**WHAT YOU NEED TO DO:**
Give again, word for word, every line in the entries below from the line with "Permit Service (84, 304)" up to and including the line with "DART (690, 1385)", and no other line.

[Items from a dataset]
★ ★ ★ ★ ★

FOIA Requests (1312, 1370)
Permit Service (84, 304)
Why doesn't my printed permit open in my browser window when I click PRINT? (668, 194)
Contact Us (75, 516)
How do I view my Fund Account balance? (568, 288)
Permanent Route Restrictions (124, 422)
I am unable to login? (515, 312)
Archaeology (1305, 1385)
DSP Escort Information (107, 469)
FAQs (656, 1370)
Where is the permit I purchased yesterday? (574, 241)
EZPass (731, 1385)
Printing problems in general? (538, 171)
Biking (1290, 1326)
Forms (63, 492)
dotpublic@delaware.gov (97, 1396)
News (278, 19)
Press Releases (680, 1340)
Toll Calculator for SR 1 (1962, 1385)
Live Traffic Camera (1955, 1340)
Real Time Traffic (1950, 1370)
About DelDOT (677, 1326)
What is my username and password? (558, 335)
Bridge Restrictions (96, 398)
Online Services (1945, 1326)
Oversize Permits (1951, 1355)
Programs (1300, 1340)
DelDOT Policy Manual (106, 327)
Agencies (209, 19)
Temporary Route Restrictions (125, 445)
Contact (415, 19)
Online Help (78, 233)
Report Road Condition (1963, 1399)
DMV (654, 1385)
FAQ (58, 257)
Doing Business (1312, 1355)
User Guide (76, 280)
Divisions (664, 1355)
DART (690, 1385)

★ ★ ★ ★ ★

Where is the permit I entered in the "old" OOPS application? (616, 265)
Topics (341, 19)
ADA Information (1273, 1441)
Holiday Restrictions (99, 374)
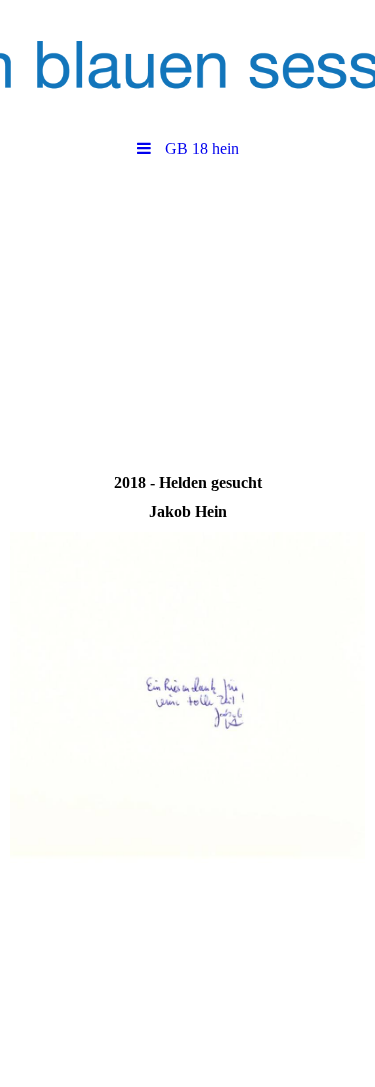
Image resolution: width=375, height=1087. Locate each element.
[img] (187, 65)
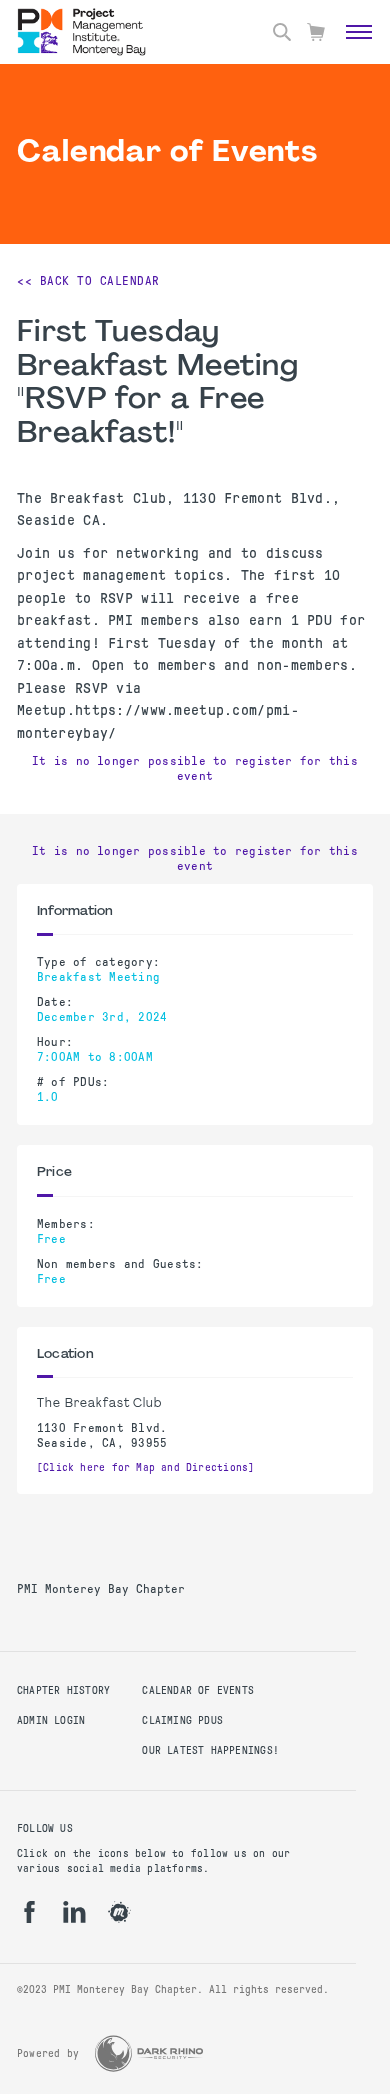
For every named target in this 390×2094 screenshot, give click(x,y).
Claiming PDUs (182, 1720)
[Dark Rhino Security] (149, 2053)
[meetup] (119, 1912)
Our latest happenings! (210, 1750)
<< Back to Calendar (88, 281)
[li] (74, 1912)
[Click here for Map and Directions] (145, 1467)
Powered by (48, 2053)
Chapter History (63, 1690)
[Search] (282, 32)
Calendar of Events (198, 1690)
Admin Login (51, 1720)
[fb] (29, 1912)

★ ★ ★ ★ ★

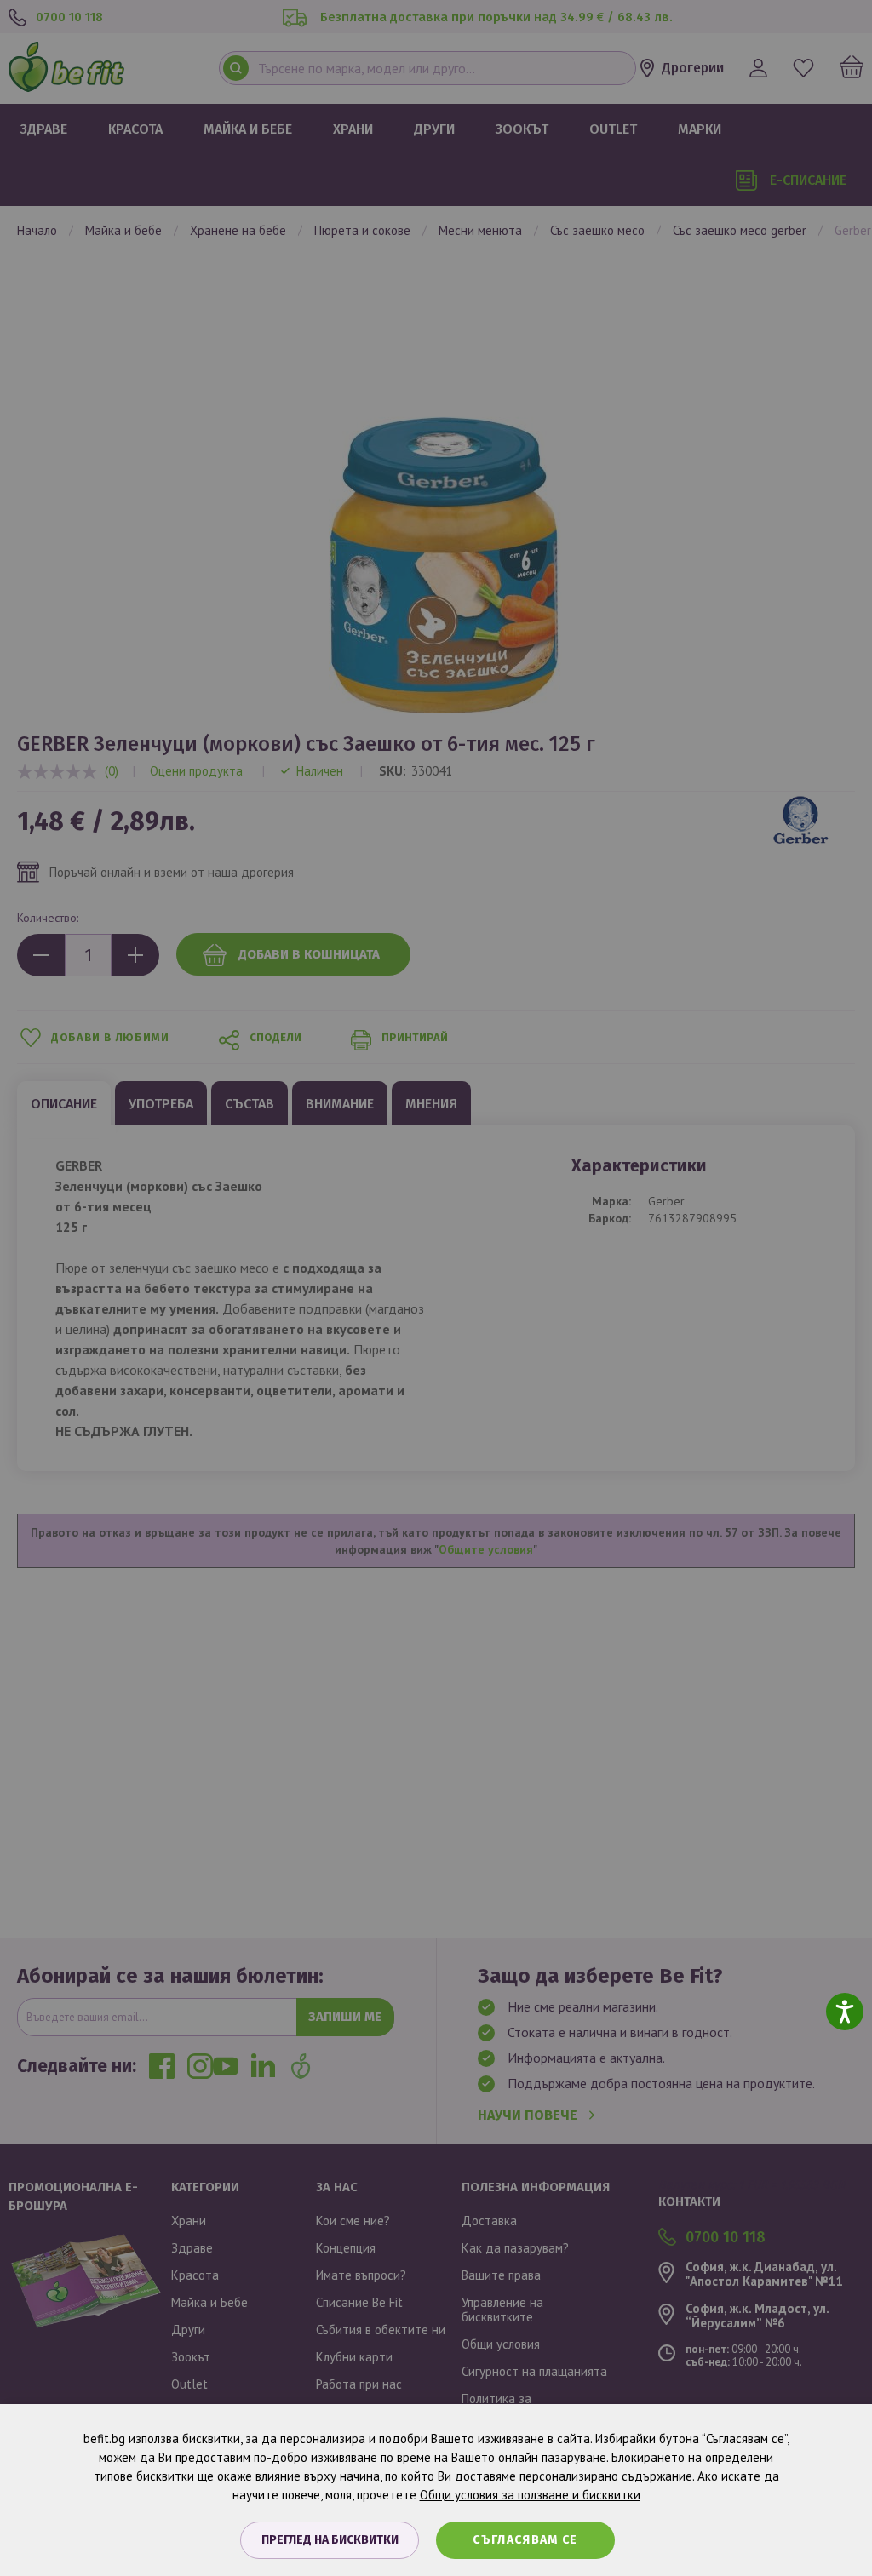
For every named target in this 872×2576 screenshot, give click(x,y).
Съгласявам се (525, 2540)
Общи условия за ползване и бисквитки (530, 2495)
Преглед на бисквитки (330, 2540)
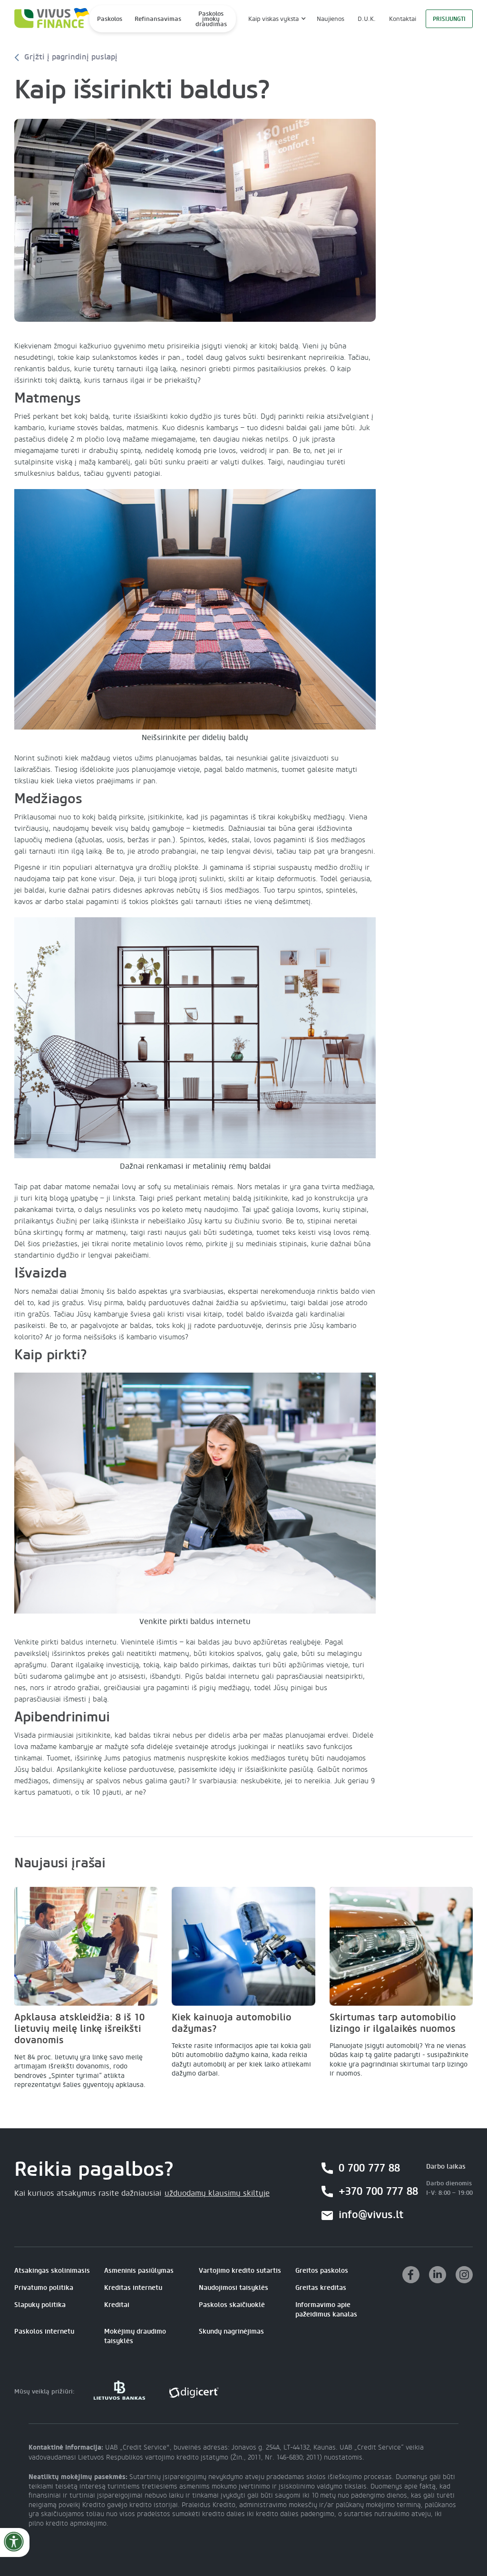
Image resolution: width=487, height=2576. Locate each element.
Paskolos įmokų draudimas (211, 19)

★ ★ ★ ★ ★

**OUTPUT BELOW:**
Permit Service (84, 304)
Why doesn't my printed permit open in my browser window when I click PRINT? (668, 194)
Contact Us (75, 516)
How do I view my Fund Account balance? (568, 288)
Permanent Route Restrictions (124, 422)
I am unable to login? (515, 312)
Archaeology (1305, 1385)
DSP Escort Information (107, 469)
FAQs (656, 1370)
Where is the permit I purchased yesterday? (574, 241)
EZPass (731, 1385)
Printing problems in general? (538, 171)
Biking (1290, 1326)
Forms (63, 492)
dotpublic@delaware.gov (97, 1396)
News (278, 19)
Press Releases (680, 1340)
Toll Calculator for SR 1 (1962, 1385)
Live Traffic Camera (1955, 1340)
Real Time Traffic (1950, 1370)
About DelDOT (677, 1326)
What is my username and password? (558, 335)
Bridge Restrictions (96, 398)
Online Services (1945, 1326)
Oversize Permits (1951, 1355)
Programs (1300, 1340)
DelDOT Policy Manual (106, 327)
Agencies (209, 19)
Temporary Route Restrictions (125, 445)
Contact (415, 19)
Online Help (78, 233)
Report Road Condition (1963, 1399)
DMV (654, 1385)
FAQ (58, 257)
Doing Business (1312, 1355)
User Guide (76, 280)
Divisions (664, 1355)
DART (690, 1385)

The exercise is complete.